Le tome 2 de Hope One avec Fane au scénario et au story-board, Grelin au dessin. Dans le premier on avait suivi le destin désespéré d’un couple de spationautes enfermé dans une fusée, le Hope One vers 2020. Un duo qui va devoir apprendre à survivre, à faire face à des dangers énormes et surtout à vivre ensemble pour toujours. On se doutait que les réponses viendraient dans le tome 2, mais lesquelles et surtout auraient-elles un rapport avec ce huis-clos sidéral. Et c’est là où surprise, surprise car on change totalement de registre pour une variante de Fargo sur quelques plans notables. Un polar neigeux en 1971 avec une doublette de flics atypiques mais qui ont du flair confrontés à une affaire qui part dans tous les sens et qui embarque le lecteur sur des voies étonnantes.

Hope One

1971, dans un patelin enneigé du Dakota du Nord, un agent du FBI James Brimley débarque car le shériff du coin a disparu. C’est sa fille, James (il voulait un garçon) qui le remplace. La papa à étoile enquêtait sur la disparition de Eve Tozer, la belle et jeune vedette d’un film qui se tournait dans le village où se sont implantés des studios depuis des lustres. Alcoolique et désagréable, James est obligé de faire équipe avec James et de reprendre toute l’enquête. Le petit copain de James, Jamie, l’évite. Eve Tozer est une fille du pays et a été au lycée avec James mais aussi avec d’autres garçons du village. Le producteur, les techniciens, les acteurs se souviennent de la soirée pendant laquelle Eve a disparu. Aucune piste mais des rivalités bien réelles, des liaisons qui pourraient bien être des mobiles.
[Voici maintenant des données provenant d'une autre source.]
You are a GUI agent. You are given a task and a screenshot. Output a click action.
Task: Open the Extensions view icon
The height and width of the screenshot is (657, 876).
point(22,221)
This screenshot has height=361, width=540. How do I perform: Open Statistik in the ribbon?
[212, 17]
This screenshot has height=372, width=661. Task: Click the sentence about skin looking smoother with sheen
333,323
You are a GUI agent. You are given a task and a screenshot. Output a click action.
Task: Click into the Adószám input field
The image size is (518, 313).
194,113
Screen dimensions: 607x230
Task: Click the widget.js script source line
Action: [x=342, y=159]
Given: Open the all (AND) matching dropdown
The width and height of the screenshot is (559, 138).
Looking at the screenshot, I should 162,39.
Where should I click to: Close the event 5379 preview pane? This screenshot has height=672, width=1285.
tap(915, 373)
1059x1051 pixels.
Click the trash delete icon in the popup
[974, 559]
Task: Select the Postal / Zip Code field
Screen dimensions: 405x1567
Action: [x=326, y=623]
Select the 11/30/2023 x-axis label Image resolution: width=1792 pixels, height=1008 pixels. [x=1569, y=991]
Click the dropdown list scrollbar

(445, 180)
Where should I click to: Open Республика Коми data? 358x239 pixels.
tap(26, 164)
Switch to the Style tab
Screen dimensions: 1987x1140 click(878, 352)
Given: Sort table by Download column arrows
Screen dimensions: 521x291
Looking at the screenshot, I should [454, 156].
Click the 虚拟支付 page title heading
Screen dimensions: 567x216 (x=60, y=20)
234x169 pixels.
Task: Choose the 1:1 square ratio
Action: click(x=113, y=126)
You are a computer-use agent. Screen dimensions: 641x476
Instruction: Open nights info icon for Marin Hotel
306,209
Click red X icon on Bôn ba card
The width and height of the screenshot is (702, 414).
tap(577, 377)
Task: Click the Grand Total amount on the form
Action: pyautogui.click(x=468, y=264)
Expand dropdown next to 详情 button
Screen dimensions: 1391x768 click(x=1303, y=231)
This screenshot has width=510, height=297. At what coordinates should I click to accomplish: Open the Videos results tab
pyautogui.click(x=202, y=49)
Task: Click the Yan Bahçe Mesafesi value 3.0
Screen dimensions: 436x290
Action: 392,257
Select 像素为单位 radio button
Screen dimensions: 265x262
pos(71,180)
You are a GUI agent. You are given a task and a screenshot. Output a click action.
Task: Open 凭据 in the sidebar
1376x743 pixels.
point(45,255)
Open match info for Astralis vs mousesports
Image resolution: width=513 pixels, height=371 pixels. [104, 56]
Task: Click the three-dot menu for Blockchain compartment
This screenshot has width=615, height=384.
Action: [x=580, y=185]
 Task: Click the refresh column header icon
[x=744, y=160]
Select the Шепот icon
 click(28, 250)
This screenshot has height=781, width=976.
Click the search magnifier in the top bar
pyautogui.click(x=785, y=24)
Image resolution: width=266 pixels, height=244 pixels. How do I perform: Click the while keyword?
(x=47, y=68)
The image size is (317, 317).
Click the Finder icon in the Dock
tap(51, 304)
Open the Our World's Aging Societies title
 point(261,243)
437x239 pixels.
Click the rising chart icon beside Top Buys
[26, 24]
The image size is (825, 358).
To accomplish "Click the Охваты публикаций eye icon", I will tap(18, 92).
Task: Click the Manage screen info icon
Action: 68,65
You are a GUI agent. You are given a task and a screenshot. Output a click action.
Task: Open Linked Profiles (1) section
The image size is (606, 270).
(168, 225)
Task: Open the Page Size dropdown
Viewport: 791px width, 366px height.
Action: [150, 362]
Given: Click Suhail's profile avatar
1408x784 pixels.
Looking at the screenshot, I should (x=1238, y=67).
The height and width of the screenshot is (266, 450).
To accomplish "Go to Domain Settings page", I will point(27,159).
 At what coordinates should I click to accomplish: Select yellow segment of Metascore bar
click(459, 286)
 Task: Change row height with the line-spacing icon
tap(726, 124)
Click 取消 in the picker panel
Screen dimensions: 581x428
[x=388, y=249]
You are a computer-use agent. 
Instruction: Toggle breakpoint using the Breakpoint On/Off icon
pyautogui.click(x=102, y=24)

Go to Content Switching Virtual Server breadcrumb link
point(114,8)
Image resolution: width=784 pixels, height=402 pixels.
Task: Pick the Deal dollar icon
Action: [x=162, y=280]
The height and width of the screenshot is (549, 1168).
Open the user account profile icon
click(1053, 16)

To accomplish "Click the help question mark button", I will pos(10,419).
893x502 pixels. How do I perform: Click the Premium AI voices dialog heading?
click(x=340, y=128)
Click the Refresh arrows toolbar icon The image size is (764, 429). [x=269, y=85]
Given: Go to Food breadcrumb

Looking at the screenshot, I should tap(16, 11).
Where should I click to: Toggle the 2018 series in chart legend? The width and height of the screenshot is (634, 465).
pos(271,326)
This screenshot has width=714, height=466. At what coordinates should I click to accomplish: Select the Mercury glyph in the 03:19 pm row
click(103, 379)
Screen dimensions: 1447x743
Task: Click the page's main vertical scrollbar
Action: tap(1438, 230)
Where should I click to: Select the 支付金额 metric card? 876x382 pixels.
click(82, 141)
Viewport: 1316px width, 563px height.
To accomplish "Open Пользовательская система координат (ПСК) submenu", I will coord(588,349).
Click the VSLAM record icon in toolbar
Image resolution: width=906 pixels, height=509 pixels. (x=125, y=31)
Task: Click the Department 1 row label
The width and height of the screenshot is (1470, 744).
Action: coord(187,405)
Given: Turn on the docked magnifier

Des dialogues avant tout, un scénario très écrit, construit qui repose certes sur l’intrigue mais surtout sur les rapports entre le type du FBI qui est mauvais coucheur mais doué et James qui a des intuitions perspicaces. Très bon découpage aussi car en fait il n’y a pas d’action vraiment physique. On est dans du local pur et dur raison pour laquelle la relation à Fargo est évidente, shériff disparu en prime, sans pour autant, et de loin, être une copie. Un hommage sûrement. Rien à ajouter si ce n’est qu’on reste scotché à ce Hope One.